_任务说明_
请从下方那篇讲深度与广度优先搜索实现的博客文章停下的地方接着往下写。

====== 文章节选 ======

同步于Buracag的博客
前面项目在做一个遍历搜索的时候,有用到深度/广度搜索的相关知识;原理很简单,不再拾人牙慧了哈;这篇文章主要是将我自己简单实现的深广度搜索分享出来并与Python networkx
模块中的已有实现做一个简单对比。
文章目录
1. 手写实现
1.1 网络的定义
这一步最主要的属性是node_neighbors
, 理解成与一个node有连接边(edge)的所有nodes。
class Graph(object):
"""
实现一个最基础的网络结构
"""
def __init__(self, *args, **kwargs):
self.node_neighbors = {} # 邻居节点
self.visited = {}
def add_node(self, node):
if node not in self.nodes():
self.node_neighbors[node] = []
def add_nodes(self, nodelist):
for node in nodelist:
self.add_node(node)
def add_edge(self, edge):
u, v = edge
if (v not in self.node_neighbors[u]) and (u not in self.node_neighbors[v]):
self.node_neighbors[u].append(v)
if u != v:
self.node_neighbors[v].append(u)
def add_node_neighbors(self, node_neighbors):
for k, v in node_neighbors.items():
self.add_node(k)
for l in v:
self.add_node(l)
self.add_edge((k, l))
def nodes(self):
return self.node_neighbors.keys()
1.2 深度优先搜索
def depth_first_search(self, root=None):
order = []
def dfs(node_now):
self.visited[node_now] = True
order.append(node_now)
for n in self.node_neighbors[node_now]:
if n not in self.visited:
dfs(n)
if root:
dfs(root)
for node in self.nodes():
if node not in self.visited:
dfs(node)
return order
输出深度优先搜索的结果:[0, 1, 3, 4, 2, 5, 6]
if __name__ == "__main__":
# 手写实现
node_edges = {0: [1, 2], 1: [3, 4], 2: [5, 6]}
root = 0
g = Graph()
g.add_node_neighbors(node_edges)
print(g.depth_first_search(root))
1.3 广度优先搜索
def breadth_first_search(self, root=None):
queue = []
order = []
def bfs():
while len(queue) > 0:
node_now = queue.pop(0)

====== 所给材料 ======

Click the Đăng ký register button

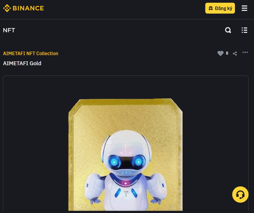coord(220,8)
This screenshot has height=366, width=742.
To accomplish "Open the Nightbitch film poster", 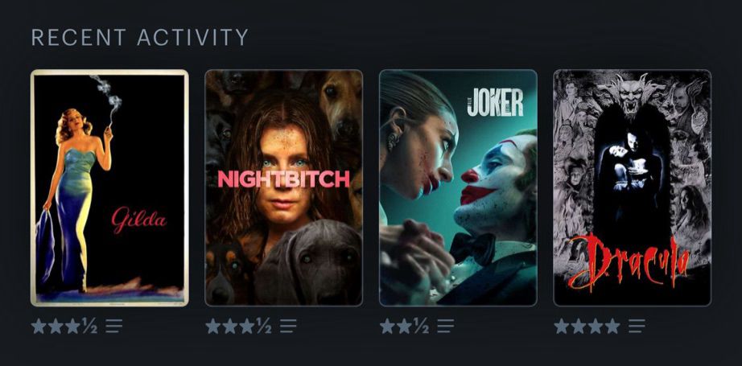I will (284, 187).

======

_书面回答_
self.visited[node_now] = True
if node_now not in self.node_neighbors:
continue
# 遍历其所有邻居节点(包含父节点和子节点)
for n in self.node_neighbors[node_now]:
if (n not in self.visited) and (n not in queue):
queue.append(n)
order.append(n)
if root:
queue.append(root)
order.append(root)
bfs()
for node in self.nodes():
if node not in self.visited:
queue.append(node)
order.append(node)
bfs()
return order
输出广度优先搜索的结果:[0, 1, 2, 3, 4, 5, 6]
if __name__ == "__main__":
# 手写实现
node_edges = {0: [1, 2], 1: [3, 4], 2: [5, 6]}
root = 0
g = Graph()
g.add_node_neighbors(node_edges)
print(g.breadth_first_search(root))
2. networkx模块实现
def bd_first_search(node_edges, mode, root):
# 建立无向有序图
g = nx.OrderedGraph()
for k, v in node_edges.items():
for l in v:
g.add_edge(k, l)
# BDFS
edges_list = None
if mode == 'breadth':
edges_list = list(nx.traversal.bfs_edges(g, root))
elif mode == 'depth':
edges_list = list(nx.traversal.dfs_edges(g, root))
else:
raise Exception("please input mode correctly!")
# 整理结果
nodes_list = None
nodes_list = list(edges_list[0])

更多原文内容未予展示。